On January 17, 2019 Doug Ford announced several changes to the current post-secondary framework. OSAP will now weigh parental income heavier than other financial information so that — regardless of whether their parents actually still provide financial support — students who have parents that make more than $140 000 will not have access to government funding. Grants for low-income students are being replaced by loans and students are now expected to start paying back their loans immediately upon graduation. Along with these changes, the Ontario government has cut the cost of tuition by 10% without subsidizing the funding that the universities will lose because of that. For Trent, this means that the university’s annual income from tuition will be $8 million dollars less, resulting in cuts to campus jobs and an increase to the cost of international tuition. Finally, the Ontario government has also made it possible to ‘opt out’ of certain student fees. This means that all student unions and levy groups are at risk of losing their funding. The decision to opt out will be made partially by uninformed incoming students, who do not know the benefits that these groups provide. While the government is attempting to frame these changes as being ‘for the students,’ the consequences of these cuts will negatively affect all students in Ontario.
In response to these changes, thousands of students across Ontario left their classrooms to participate in a rally and protest organized by the Canadian Federation of Students at noon on Wednesday March 20. Trent University students gathered on Bata podium in an act of student activism and unity. The chants of “education is our right” and “students, united, will never be defeated” could be heard across the bridge and attracted many curious students who were nearby. Speakers from the student coalition were at the rally to inform everyone about the reality of what the changes mean for current and incoming post-secondary students.
Those at the rally acknowledged that the changes being made to post-secondary funding are nothing short of an attempt to deconstruct student groups and are a direct attack on students. The initial 10% cut to tuition initially sounds good, however the huge cut to OSAP will only result in low-income students paying more overall because of interest charges on their loans (instead of receiving grants) and will only serve to keep students in debt long after they finish their education. One student at the protest explained that “protesting is important because it shows we care about the value of education, not just for us right now but for future generations as well.” Along with the speakers who were there to spread information about the issues, there were petitions being passed around so that students could sign them in order to make a change and have a voice outside of the rally on Wednesday.
For those who could not make it out on Wednesday, there are still important ways that your voice can be heard. Educate other students and professors and anyone who may not know about the major effects that these changes will have on students and workers.

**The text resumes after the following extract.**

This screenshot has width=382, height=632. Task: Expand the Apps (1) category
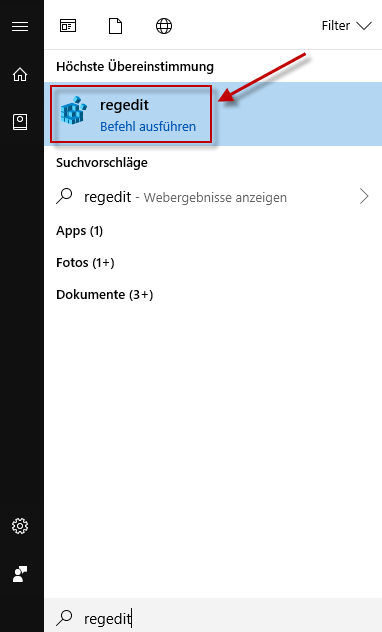point(79,231)
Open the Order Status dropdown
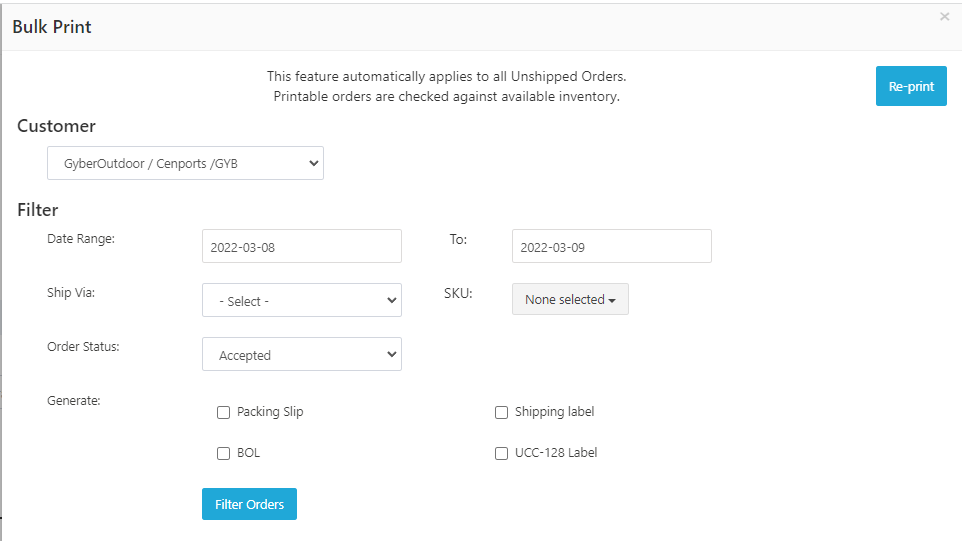The image size is (962, 541). pyautogui.click(x=301, y=355)
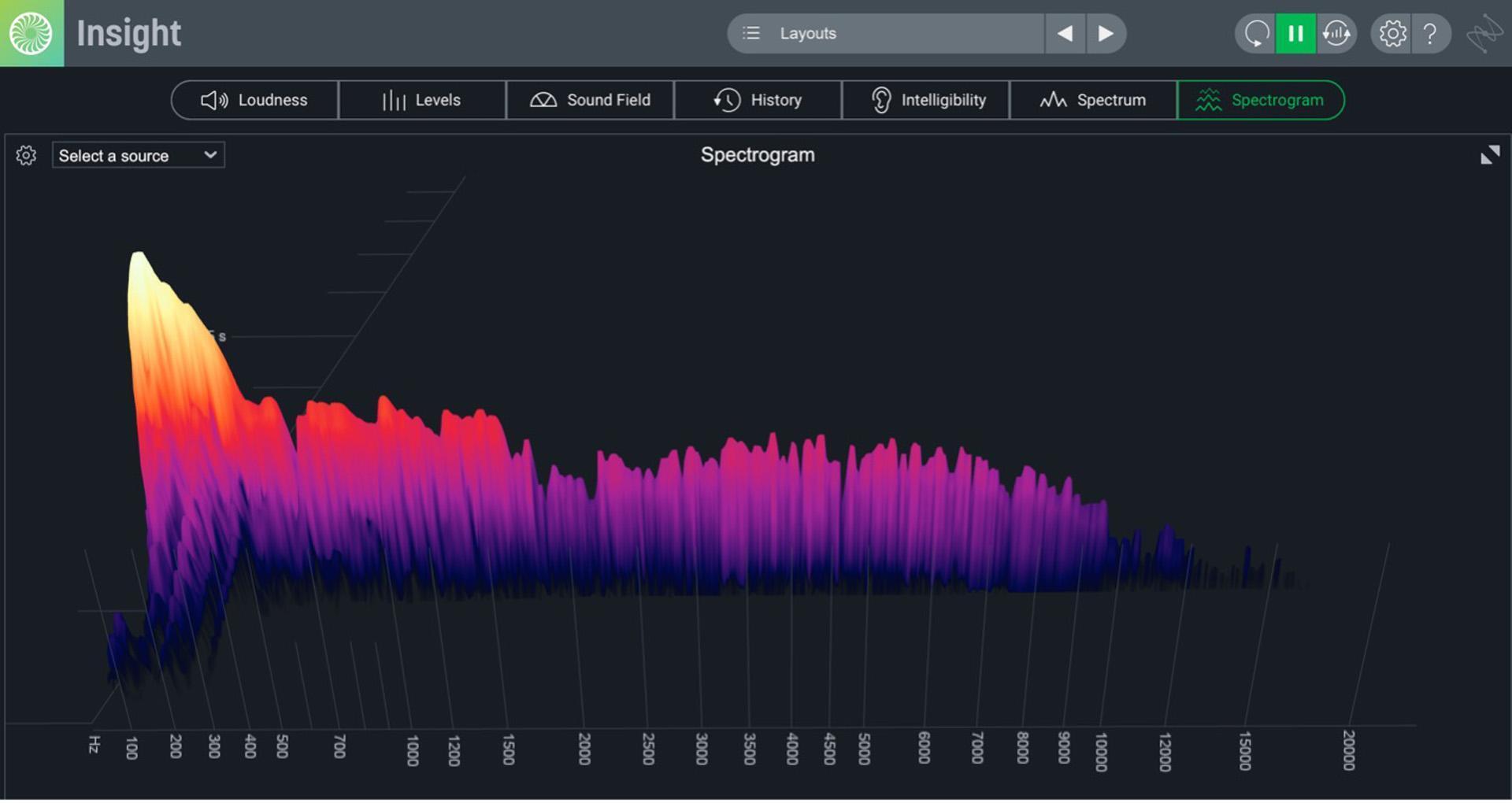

This is not the time to worry about making people uncomfortable with discussing politics, but rather a time to fight for your rights. Email your MPPs, email Doug Ford. Make sure that officials know that these changes will not happen without conflict. Most importantly: vote in the Federal election this October. Learn about the political parties, learn what is important about each platform and vote.
The President of the Peterborough District Labour Council closed off his speech and the rally, by saying “Don’t stop fighting, you’ve got this” and he’s right. If students keep fighting, there will be a change. The rally has ended and the walk out is over, but this is only the beginning of the fight.